### Short problem 1
In the forum thread on using bitters, do these statements agree with the text? (a) The first poster bought aromatic and orange bitters on impulse. (b) The Sawyer is made with vodka. (c) SilkyJ prefers white sugar. Answer each with yes or no and quote the deciding words.
### Short problem 2
Repeat the part of the forum thread on using bitters that opens with the words containing "# Need some" and closes with "on the deck.".
### Short problem 3
In the forum thread on using bitters, how many dashes of Angostura does the Sawyer call for?

### Extracted text
:::::

# Need some help using bitters



## Ren Huggins (Apr 26, 2019)

So since it's hot now I want to be a responsible whiskey drinker while enjoying my cigars on the outside on the deck. 
I got the wild idea of making cocktails and made a impulse buy of some aromatic and orange bitters along with some simple syrup while making a grocery run.

Now before I go on a wild Google chase of Internet searches I thought to ask for my brothers help here. 
Does anyone have a good direction to point this fella outside of the traditional old fashion? 

I'm normally a whiskey neat, distilled water, or Seltzer on the side and decided to take a leap of taste.

Sent from the bottom of the rabbit hole dazed and confused using Tapatalk


----------



## SilkyJ (May 15, 2018)

Do you have any good rum? If so muddle a little sugar (I prefer brown sugar), a piece of lime, a couple dashes of bitters, then add ice and rum and stir.


----------



## zcziggy (Apr 11, 2019)

Martini: Equal parts gin and dry vermouth and a few dashes of orange bitters. 
The Sawyer: Shake 2 ounces of gin with ½ ounce of lime juice, ½ ounce of simple syrup, 14 dashes of Angostura, 7 dashes of Peychaud’s and 7 dashes of orange bitters. Strain and serve up.
Whiskey and bitters:Add bitter to bourbon over ice

That's all i got. I'm more of a straight potato vodka kind of guy.


----------



## Ren Huggins (Apr 26, 2019)

:::::

### Data block

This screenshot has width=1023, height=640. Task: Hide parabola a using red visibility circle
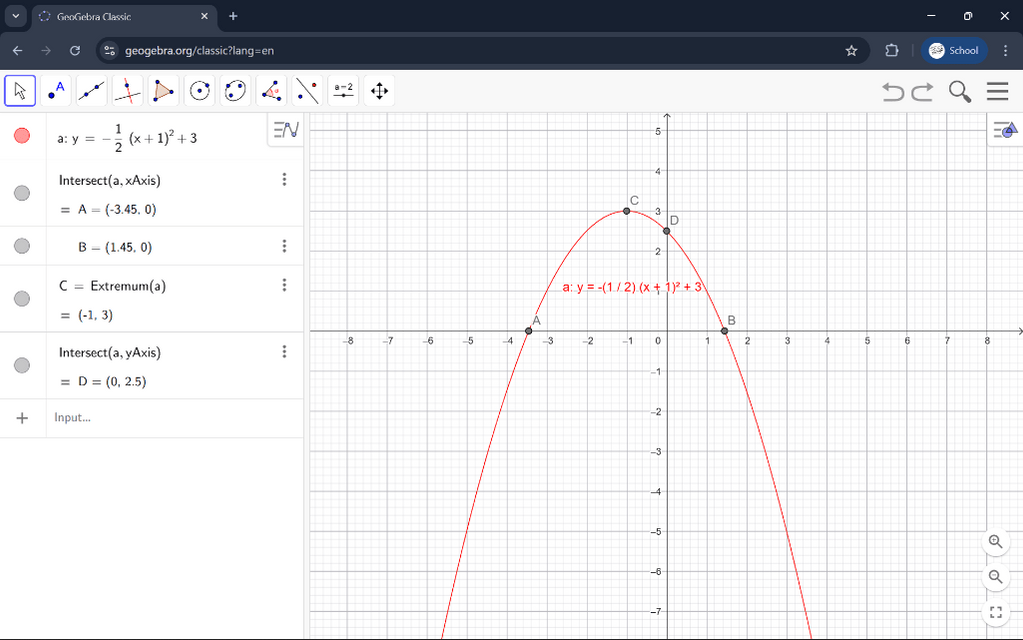22,136
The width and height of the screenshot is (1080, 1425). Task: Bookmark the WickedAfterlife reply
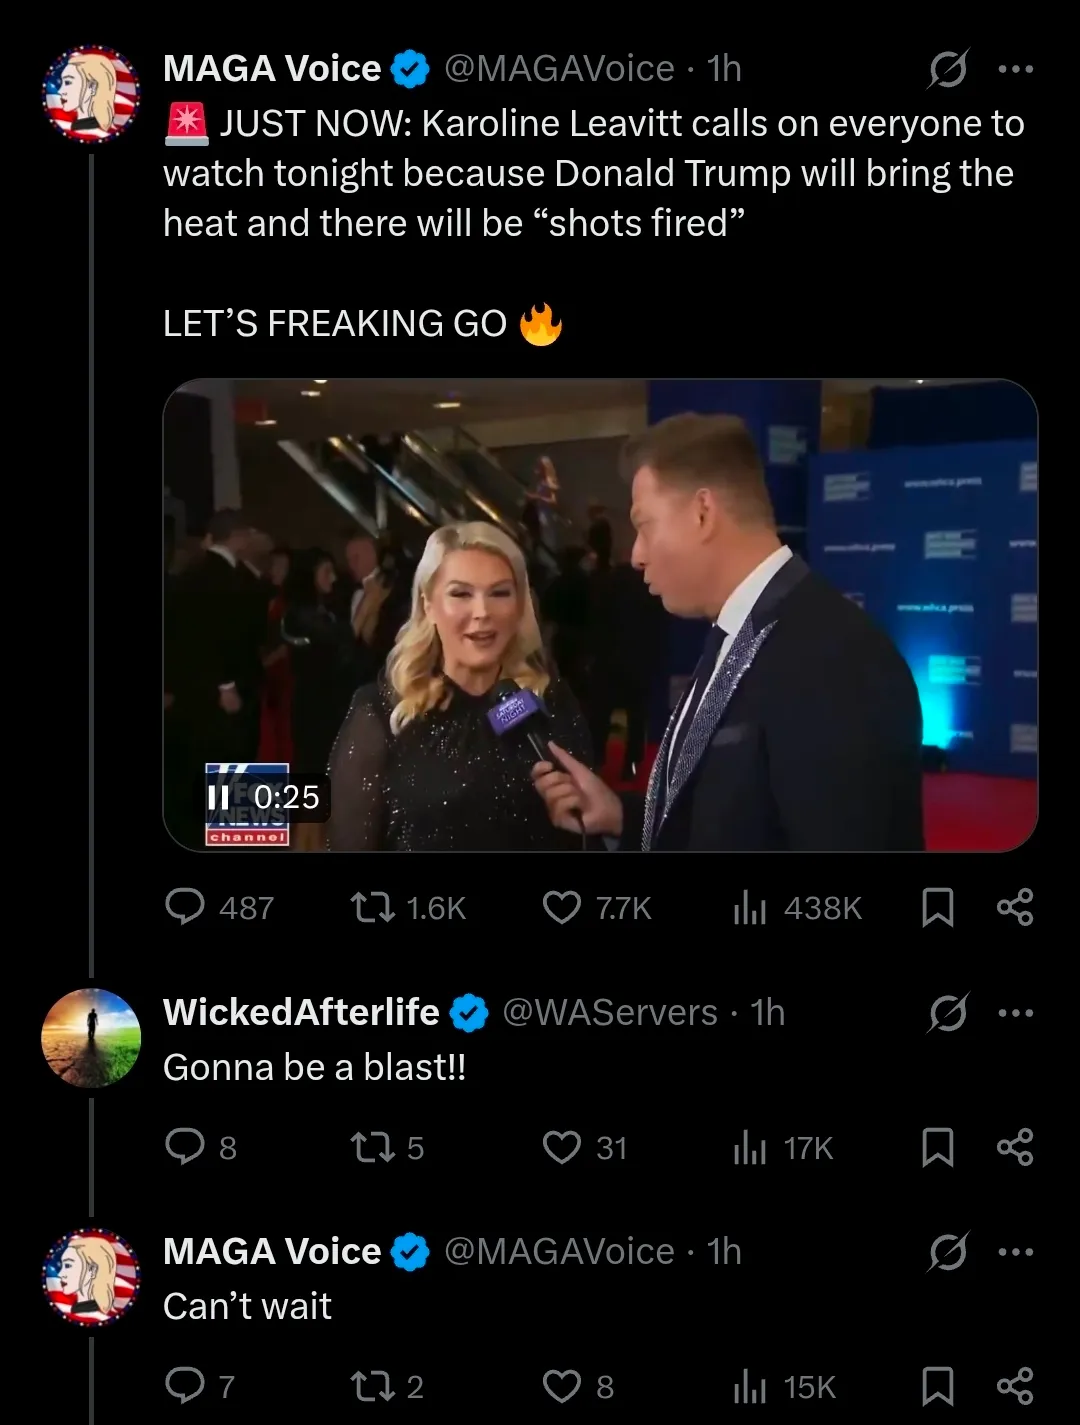tap(937, 1147)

:::::

### Written reply 1
(a) Yes: "made a impulse buy of some aromatic and orange bitters"
(b) No: "Shake 2 ounces of gin"
(c) No: "(I prefer brown sugar)"

### Written reply 2
# Need some help using bitters



## Ren Huggins (Apr 26, 2019)

So since it's hot now I want to be a responsible whiskey drinker while enjoying my cigars on the outside on the deck.

### Written reply 3
14 dashes.